▶ [Exercise brief]: Please transcribe only the lines between the one containing "You are a GUI" and the end of the records, both ends included, exactly as written; skip every picture.

▶ [Records for processing]:
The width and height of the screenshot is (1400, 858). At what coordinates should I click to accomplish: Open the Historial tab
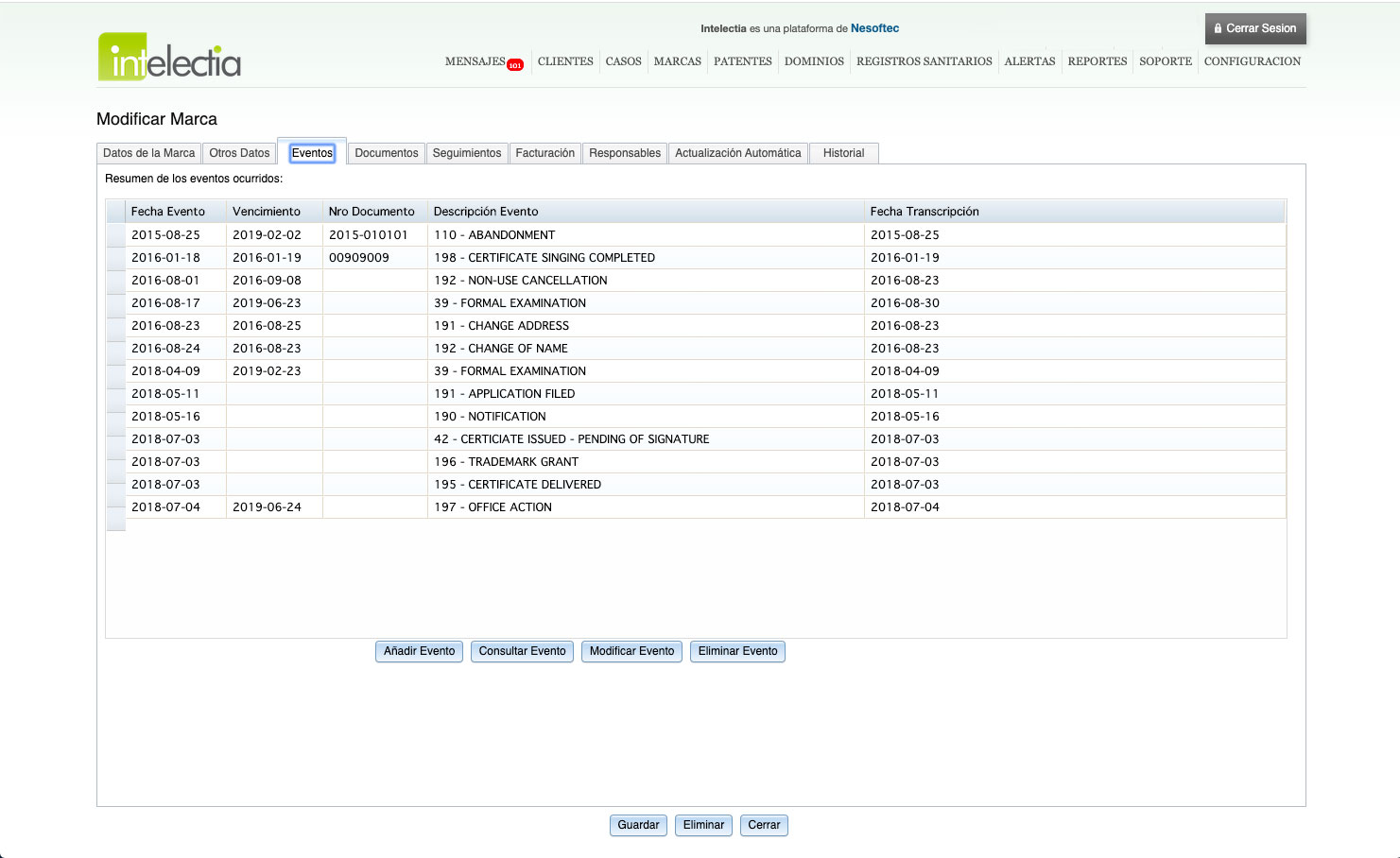[x=843, y=153]
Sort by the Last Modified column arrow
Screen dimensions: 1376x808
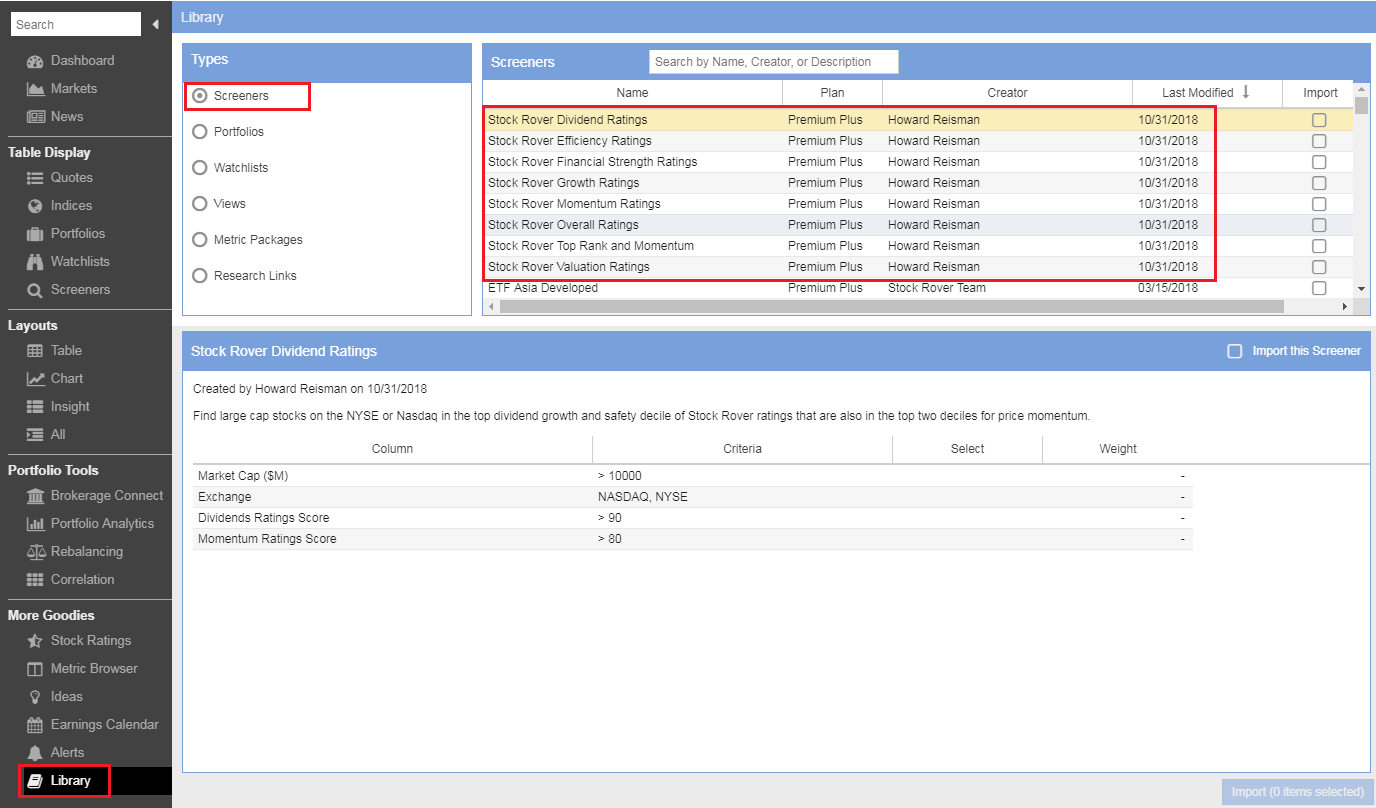point(1246,92)
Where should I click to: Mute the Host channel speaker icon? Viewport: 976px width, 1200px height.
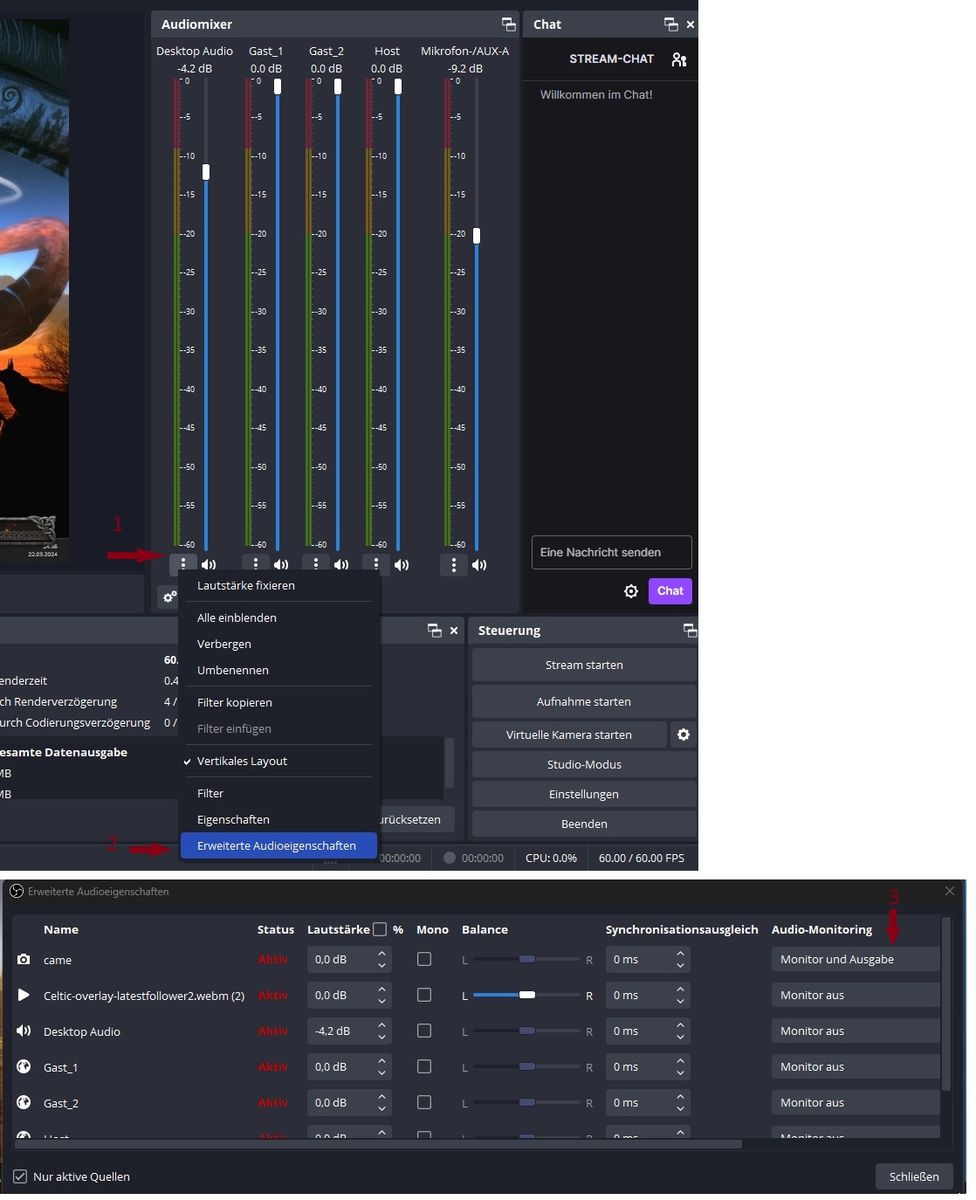pos(401,565)
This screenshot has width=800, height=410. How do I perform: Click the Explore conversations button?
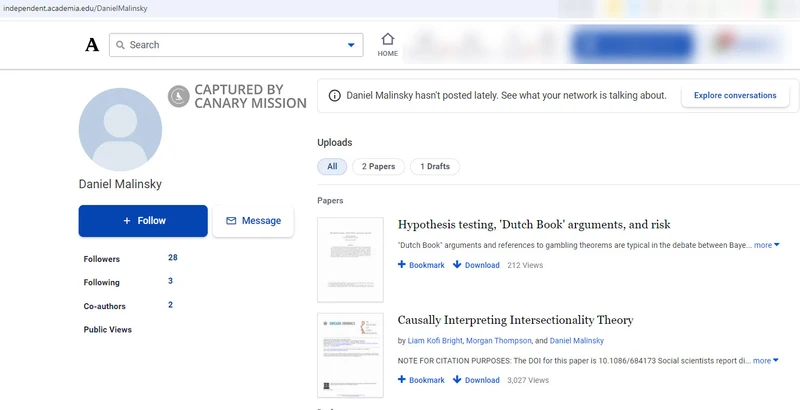tap(735, 96)
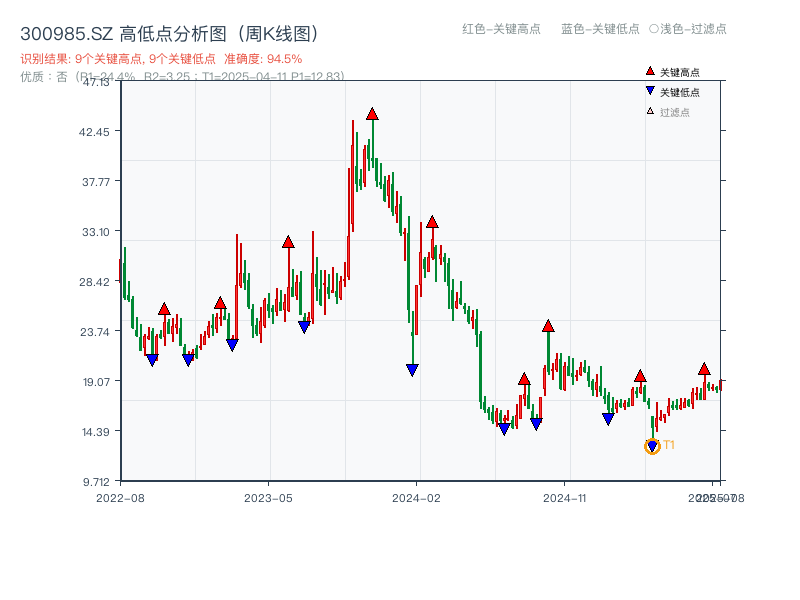This screenshot has width=800, height=600.
Task: Click the red high-point marker above the 2023-05 area
Action: (x=288, y=240)
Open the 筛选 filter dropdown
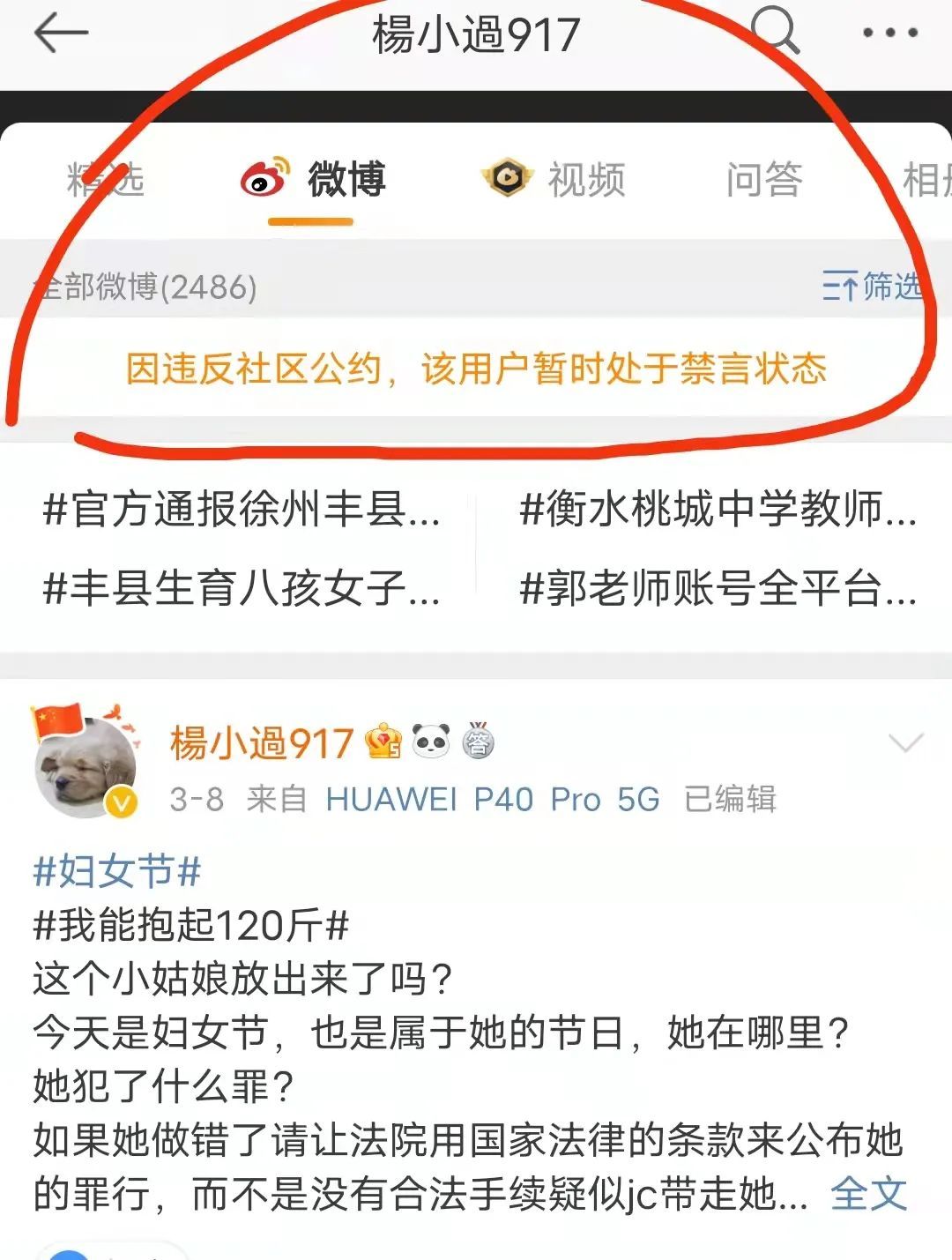 tap(872, 286)
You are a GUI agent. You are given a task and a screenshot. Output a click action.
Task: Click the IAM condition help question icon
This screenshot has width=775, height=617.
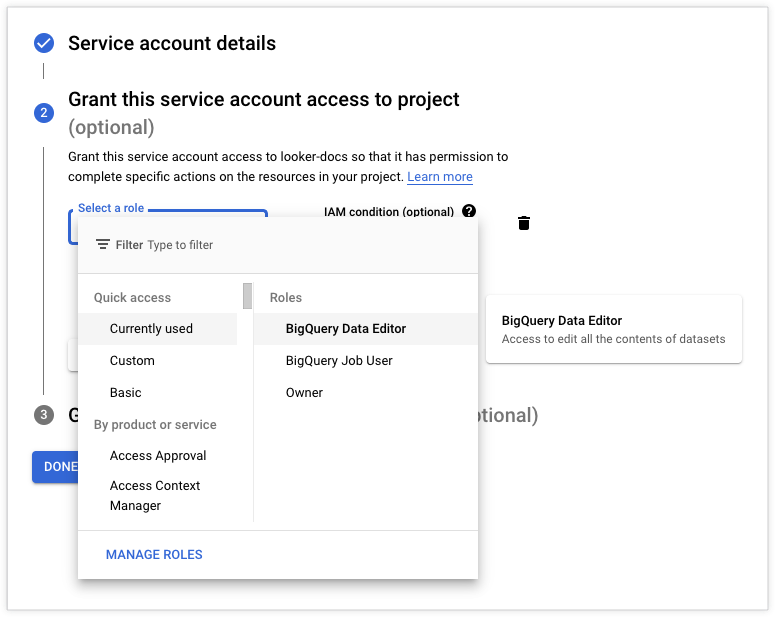469,212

▶ [Finished task]:
You are a GUI agent. You are given a task and a screenshot. Output a click action.
Task: Click the IAM condition help question icon
This screenshot has width=775, height=617.
469,212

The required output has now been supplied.